Below are records; copy every line among them that contains the word "will".

→ **DATASET RECORDS**:

____________

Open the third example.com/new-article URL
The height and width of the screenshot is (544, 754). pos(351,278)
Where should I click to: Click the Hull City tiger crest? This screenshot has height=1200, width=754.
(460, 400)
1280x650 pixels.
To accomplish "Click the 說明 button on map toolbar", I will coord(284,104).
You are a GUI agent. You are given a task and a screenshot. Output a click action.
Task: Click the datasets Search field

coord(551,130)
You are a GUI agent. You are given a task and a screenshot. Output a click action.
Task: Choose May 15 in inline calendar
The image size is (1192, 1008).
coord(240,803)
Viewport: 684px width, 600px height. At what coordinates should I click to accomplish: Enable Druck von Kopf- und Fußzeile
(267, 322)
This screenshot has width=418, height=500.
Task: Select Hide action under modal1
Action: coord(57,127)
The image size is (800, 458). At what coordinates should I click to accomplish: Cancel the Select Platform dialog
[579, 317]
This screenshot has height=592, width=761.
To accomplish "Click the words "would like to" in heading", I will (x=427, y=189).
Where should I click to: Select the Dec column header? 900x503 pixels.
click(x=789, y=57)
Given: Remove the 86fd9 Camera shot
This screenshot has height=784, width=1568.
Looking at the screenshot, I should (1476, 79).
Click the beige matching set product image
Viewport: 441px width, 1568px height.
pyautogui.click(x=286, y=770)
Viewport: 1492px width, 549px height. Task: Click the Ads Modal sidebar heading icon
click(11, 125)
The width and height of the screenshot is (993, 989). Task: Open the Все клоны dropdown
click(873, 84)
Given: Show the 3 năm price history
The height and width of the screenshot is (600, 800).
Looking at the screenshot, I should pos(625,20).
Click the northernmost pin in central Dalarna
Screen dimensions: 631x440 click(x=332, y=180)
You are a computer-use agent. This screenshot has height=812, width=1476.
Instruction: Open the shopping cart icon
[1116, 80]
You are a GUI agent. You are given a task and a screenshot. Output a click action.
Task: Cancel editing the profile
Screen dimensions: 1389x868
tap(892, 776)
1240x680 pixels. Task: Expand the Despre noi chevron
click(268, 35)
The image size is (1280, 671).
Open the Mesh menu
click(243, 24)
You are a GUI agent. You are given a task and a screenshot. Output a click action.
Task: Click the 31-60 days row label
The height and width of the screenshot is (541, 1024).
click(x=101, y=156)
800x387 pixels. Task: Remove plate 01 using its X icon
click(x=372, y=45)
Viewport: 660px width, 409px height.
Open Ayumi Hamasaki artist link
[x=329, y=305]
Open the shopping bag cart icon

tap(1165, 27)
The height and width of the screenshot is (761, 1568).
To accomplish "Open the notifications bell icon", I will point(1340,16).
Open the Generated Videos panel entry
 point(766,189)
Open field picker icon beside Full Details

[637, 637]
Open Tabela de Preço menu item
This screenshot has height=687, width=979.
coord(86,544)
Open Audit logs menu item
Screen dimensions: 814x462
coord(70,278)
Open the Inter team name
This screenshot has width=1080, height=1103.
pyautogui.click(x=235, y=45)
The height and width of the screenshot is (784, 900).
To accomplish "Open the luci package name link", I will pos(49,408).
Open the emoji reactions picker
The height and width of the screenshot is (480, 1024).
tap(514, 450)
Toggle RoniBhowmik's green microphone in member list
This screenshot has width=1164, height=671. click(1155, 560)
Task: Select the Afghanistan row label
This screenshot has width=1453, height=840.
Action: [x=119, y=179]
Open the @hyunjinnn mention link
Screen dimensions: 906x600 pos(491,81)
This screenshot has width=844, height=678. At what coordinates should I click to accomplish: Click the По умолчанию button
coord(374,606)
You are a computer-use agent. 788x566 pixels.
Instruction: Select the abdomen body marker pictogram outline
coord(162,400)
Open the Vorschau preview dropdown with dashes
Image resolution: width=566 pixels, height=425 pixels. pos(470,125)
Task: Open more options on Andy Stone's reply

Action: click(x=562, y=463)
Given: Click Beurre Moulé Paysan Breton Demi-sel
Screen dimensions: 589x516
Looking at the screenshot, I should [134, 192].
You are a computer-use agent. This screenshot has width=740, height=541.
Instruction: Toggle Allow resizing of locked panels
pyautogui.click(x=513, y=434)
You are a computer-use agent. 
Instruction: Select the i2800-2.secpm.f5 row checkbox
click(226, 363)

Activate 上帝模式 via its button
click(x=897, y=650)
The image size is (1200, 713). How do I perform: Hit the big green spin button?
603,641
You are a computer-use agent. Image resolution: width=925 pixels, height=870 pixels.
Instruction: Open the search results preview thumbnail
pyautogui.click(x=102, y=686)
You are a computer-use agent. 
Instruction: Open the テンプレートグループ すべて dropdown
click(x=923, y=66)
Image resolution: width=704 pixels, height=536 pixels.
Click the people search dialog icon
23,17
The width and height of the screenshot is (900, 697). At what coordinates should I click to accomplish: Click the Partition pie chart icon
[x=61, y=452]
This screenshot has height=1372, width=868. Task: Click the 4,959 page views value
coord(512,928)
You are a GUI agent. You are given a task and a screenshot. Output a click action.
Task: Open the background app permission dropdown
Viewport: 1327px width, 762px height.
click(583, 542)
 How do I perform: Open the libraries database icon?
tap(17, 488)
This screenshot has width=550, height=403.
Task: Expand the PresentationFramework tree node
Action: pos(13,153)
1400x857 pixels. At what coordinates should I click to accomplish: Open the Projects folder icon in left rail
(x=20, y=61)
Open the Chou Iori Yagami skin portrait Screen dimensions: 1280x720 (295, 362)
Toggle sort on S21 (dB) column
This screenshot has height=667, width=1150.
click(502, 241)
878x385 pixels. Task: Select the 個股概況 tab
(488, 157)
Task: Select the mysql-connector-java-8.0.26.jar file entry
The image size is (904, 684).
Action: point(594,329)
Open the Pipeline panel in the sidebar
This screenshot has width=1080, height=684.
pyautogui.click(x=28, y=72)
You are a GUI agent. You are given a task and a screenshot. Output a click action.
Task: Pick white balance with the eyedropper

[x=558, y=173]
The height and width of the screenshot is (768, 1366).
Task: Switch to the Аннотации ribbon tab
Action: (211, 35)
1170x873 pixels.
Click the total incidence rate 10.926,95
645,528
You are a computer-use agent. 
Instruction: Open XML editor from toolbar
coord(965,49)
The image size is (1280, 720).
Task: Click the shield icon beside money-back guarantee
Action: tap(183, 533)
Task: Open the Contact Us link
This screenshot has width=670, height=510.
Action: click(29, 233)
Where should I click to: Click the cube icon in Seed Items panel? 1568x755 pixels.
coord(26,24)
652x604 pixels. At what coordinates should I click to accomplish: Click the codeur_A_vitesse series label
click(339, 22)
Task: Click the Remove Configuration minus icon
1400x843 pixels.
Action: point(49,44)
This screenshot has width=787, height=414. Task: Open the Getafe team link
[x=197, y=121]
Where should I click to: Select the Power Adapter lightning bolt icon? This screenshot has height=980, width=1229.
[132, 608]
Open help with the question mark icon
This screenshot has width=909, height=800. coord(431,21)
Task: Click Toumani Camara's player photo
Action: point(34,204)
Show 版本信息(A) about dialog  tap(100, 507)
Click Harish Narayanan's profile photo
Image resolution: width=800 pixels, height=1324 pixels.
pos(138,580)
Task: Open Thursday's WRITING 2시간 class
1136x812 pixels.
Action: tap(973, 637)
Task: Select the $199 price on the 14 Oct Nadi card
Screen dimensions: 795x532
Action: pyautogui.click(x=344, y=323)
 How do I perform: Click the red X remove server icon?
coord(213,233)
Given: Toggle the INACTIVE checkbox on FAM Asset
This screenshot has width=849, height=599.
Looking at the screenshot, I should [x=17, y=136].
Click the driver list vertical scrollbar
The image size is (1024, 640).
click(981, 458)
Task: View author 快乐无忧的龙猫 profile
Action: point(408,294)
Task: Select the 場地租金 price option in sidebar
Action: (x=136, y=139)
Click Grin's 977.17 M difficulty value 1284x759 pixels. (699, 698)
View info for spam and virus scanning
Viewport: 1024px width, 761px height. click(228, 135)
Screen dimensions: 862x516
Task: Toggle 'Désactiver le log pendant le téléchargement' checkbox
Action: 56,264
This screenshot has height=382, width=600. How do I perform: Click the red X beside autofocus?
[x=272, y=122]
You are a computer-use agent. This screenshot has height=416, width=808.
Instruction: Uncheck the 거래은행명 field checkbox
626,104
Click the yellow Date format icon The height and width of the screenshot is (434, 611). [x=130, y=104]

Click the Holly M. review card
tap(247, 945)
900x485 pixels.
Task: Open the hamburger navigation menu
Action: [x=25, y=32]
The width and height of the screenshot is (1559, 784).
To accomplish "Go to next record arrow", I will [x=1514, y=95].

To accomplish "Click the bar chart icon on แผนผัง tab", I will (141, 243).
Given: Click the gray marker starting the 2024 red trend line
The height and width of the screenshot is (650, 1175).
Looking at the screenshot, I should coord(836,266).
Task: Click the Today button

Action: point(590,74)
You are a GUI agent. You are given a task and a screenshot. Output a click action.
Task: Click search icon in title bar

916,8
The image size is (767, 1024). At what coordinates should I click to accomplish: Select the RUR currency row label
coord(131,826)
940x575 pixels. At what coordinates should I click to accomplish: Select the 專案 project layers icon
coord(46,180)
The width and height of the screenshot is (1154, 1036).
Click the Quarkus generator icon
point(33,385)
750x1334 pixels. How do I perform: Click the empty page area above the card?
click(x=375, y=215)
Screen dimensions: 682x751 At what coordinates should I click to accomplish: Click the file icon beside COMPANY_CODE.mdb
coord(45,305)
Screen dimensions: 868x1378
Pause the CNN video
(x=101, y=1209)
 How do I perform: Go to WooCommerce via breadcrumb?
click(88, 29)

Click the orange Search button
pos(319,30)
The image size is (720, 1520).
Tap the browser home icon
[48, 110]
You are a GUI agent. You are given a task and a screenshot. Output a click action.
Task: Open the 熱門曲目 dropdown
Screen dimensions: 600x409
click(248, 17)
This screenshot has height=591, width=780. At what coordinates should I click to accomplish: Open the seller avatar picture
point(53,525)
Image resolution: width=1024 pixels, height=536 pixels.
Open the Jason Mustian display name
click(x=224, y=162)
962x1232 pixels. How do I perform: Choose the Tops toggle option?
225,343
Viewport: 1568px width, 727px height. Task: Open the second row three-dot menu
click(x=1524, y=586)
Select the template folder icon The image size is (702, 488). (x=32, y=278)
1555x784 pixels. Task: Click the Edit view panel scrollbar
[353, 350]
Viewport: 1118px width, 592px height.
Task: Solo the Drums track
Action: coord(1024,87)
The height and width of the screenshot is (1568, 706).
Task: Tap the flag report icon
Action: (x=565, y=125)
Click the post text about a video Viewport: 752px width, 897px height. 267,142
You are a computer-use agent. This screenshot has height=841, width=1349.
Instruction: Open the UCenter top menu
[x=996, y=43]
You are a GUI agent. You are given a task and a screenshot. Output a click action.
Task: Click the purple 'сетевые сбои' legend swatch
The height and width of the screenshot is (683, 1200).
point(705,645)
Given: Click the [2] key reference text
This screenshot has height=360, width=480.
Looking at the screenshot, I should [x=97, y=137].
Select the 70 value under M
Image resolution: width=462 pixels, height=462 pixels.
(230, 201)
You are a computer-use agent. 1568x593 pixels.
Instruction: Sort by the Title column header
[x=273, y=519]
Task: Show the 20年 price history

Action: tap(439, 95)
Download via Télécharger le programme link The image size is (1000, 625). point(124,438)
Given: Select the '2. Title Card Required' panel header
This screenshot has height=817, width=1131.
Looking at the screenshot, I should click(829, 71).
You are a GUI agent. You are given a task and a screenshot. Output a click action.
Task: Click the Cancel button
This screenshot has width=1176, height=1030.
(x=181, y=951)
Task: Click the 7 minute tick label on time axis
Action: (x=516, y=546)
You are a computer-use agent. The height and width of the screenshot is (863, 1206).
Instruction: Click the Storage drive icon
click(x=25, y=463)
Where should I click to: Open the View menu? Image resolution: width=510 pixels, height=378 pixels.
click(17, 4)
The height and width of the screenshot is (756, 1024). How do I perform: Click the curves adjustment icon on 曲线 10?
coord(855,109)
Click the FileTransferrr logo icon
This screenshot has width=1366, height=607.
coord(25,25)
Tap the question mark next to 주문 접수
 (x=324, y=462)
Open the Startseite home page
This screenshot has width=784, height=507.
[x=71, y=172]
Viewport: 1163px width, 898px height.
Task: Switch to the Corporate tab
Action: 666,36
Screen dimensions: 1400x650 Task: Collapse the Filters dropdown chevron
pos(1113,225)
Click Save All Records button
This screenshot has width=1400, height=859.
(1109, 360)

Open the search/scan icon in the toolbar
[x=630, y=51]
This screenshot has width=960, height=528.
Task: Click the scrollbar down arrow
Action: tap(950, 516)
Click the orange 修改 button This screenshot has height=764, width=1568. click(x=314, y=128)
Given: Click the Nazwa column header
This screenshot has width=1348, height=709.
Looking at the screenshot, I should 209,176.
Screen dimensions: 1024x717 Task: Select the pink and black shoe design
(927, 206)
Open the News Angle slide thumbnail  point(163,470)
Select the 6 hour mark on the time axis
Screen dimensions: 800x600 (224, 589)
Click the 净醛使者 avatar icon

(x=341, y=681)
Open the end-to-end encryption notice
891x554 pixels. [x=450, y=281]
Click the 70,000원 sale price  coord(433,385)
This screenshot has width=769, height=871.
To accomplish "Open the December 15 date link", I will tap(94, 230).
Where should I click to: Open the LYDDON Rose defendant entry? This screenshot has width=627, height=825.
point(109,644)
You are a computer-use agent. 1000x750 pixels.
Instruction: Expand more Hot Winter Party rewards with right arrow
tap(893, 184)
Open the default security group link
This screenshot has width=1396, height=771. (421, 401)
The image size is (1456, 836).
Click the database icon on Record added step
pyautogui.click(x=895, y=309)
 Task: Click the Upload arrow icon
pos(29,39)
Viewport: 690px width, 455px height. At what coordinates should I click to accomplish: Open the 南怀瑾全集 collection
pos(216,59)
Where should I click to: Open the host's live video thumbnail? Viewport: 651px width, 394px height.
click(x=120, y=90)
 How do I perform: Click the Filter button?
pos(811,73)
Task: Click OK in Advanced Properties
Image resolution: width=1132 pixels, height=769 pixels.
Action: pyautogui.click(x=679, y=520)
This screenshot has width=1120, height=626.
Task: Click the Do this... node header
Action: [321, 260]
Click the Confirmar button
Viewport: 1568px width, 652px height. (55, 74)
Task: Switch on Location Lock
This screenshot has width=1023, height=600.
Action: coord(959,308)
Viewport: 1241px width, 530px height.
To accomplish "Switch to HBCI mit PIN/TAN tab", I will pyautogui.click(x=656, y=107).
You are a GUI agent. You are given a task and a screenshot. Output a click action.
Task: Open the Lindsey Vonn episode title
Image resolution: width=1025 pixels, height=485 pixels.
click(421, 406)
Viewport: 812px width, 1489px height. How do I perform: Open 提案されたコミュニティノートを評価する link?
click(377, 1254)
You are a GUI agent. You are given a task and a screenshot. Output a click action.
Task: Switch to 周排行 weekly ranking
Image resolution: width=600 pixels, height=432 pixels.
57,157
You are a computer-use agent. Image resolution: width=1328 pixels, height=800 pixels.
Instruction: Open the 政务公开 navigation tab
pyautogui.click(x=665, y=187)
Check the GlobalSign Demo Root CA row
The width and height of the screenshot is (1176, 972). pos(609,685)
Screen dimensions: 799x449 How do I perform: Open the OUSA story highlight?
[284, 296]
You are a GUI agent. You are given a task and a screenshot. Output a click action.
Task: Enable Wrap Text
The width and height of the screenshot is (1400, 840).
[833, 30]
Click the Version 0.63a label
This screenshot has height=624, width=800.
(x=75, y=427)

____________

→ **OUTPUT OF THE EXERCISE**:
To accomplish "Click the 說明 button on map toolbar", I will coord(284,104).
To accomplish "Click the words "would like to" in heading", I will (x=427, y=189).
To accomplish "Open the notifications bell icon", I will point(1340,16).
To accomplish "Open the luci package name link", I will pos(49,408).
To accomplish "Go to next record arrow", I will [x=1514, y=95].
To accomplish "Click the bar chart icon on แผนผัง tab", I will (141, 243).
To accomplish "Open the December 15 date link", I will tap(94, 230).
To accomplish "Switch to HBCI mit PIN/TAN tab", I will pyautogui.click(x=656, y=107).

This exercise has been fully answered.